Trends at for-profit hospitals, which must regularly report earnings, can be a bellwether for the nonprofits that comprise 80 percent of the U.S. total, said Jim Lebuhn, a senior director in Chicago with Fitch Ratings, which rates the nonprofits’ debt.

The CBO estimated in March that 21 million people would be covered by Obamacare in 2016. Investors in for-profit institutions “were putting a lot of value” on increased enrollment, but nonprofits were suspicious of that value, Lebuhn said in a telephone interview.

About 10 million people are currently enrolled, and emergency-room doctor James Williams says he sees many with “insurance in name only” — cheap plans that become unaffordable for expensive hospitalizations.

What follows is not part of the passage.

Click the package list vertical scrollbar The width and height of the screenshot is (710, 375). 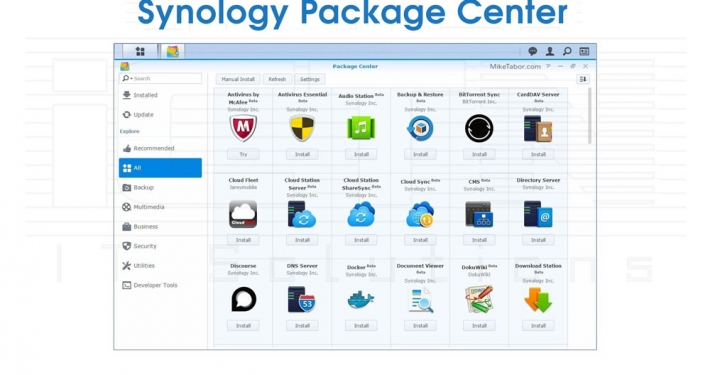(x=589, y=116)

“If you can’t afford your premium and co-pay and deductible, then I have to figure out another way to help,” the Lubbock, Texas, physician said. “Having insurance and getting care are two very different things.”

Not budging

Twenty U.S. states have yet to widen Medicaid eligibility to anyone making less than 138 percent of the federal poverty level, so millions of people the ACA sought to cover aren’t insured. States with Republican-controlled legislatures — including Utah, where Medicaid expansion was vigorously debated — don’t appear ready to budge.

Other options for enrollment are dwindling in some parts of the country. Of 23 nonprofit cooperative insurance providers established to give consumers additional choices, 12 are closing. That will leave more than half a million subscribers looking for new programs in 2016.

With or without insurance, patients continue to pile into hospital emergency rooms, where care is most expensive, according to the American College of Emergency Physicians.

“We used to see 150 patients per 24 hours, and now it’s 180,” said Diana Fite, an emergency physician in Tomball, Texas. “The place is packed and we get so many uninsured.”

Pushing for expansion

Tenet also reported an increase in uninsured patients, primarily in Florida and Texas. Neither of the Republican-majority states has expanded Medicaid, in spite of the influx of federal Medicaid funds they would receive. The company still is pushing for expansion, CFO Dan Cancelmi said in a telephone interview, even though “when you’re headed into a presidential election year, it may be difficult to move the ball down the field.”

Tenet officials said they always anticipated Obamacare sign-ups would slow from the first year to the second. The legislation’s impact is within their expectations, and Medicaid may continue to expand.

“There’s a broad coalition out there of business groups and other groups that want to see these dollars going into their states,” Cancelmi said. “I still feel confident that we’ll move there.”